## Goal
Reproduce the lines of the listing below verbatim, starting at the line that contains "Select the section heading ダニが好む環境条件" and ending at the final line of the listing, with both ends included. Omit the pictures from your answer.

# Materials provided start

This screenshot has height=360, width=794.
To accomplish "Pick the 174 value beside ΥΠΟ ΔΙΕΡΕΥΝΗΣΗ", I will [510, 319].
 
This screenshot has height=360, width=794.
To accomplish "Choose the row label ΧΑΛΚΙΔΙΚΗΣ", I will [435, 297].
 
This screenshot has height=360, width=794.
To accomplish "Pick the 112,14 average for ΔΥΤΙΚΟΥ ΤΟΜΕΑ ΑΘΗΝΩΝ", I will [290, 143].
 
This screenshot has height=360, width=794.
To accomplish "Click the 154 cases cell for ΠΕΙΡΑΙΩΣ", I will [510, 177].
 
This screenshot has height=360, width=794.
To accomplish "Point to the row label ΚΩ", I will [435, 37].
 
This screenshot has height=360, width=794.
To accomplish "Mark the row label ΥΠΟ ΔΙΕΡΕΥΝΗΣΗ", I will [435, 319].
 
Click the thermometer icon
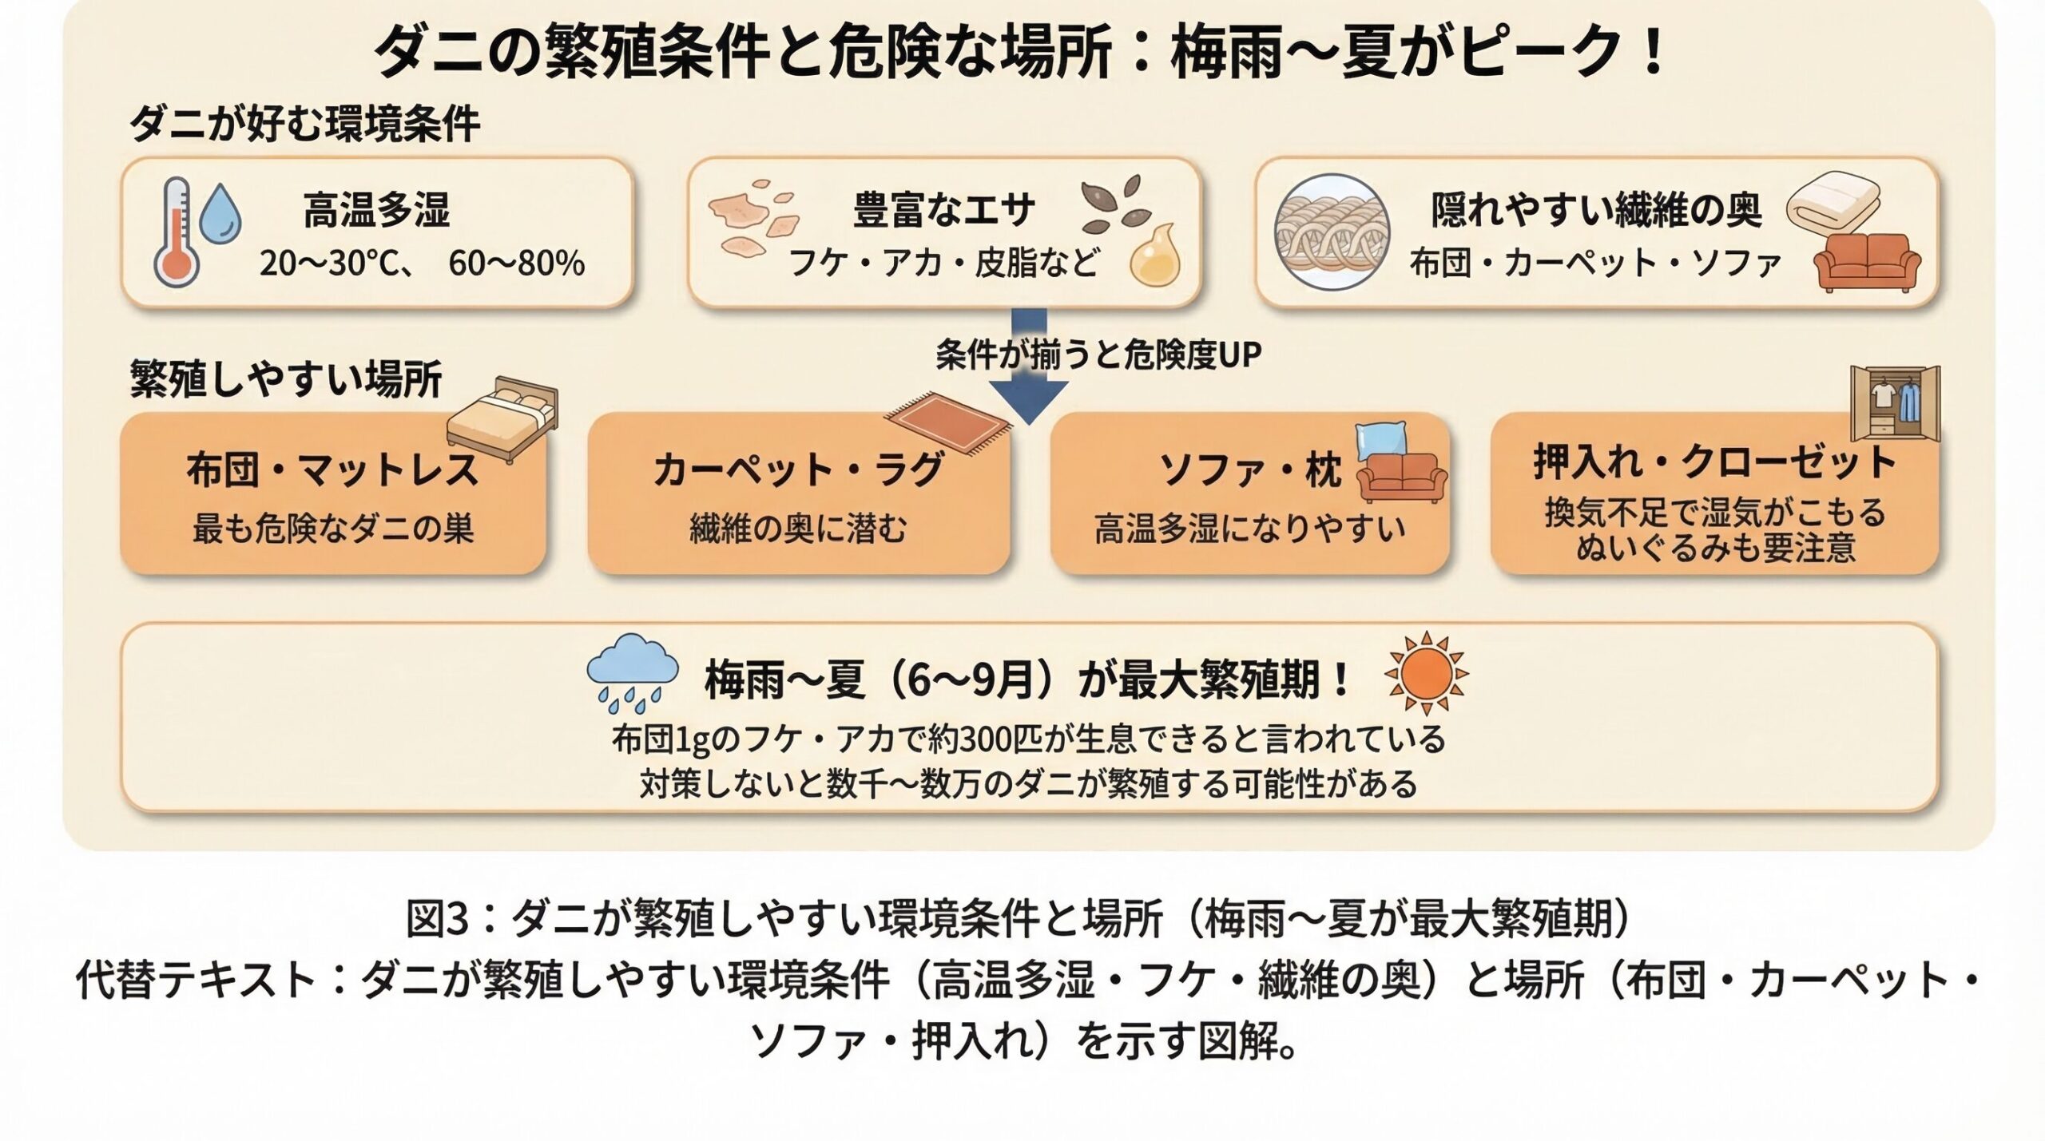pos(177,232)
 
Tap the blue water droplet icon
pos(220,214)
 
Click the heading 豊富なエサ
pos(943,210)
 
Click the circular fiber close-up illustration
pos(1332,232)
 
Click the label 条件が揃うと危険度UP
pos(1098,355)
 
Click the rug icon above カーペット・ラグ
pos(948,422)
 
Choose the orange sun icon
pos(1427,673)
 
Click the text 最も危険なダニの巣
pos(333,529)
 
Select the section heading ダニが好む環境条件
pos(304,125)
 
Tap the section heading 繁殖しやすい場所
pos(286,379)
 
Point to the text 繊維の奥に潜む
pos(798,529)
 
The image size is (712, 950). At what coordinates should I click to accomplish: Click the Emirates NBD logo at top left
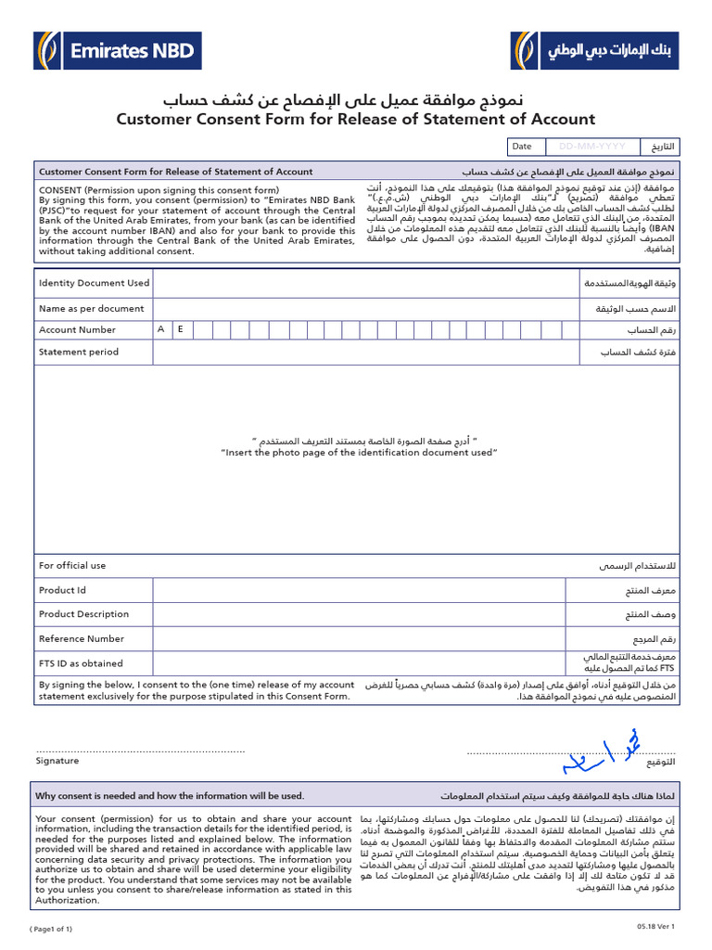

# Materials provided end

## Exercise result
Select the section heading ダニが好む環境条件
pos(304,125)
 
Tap the section heading 繁殖しやすい場所
pos(286,379)
 
Point to the text 繊維の奥に潜む
pos(798,529)
 
The image size is (712, 950). At what coordinates should I click to accomplish: Click the Emirates NBD logo at top left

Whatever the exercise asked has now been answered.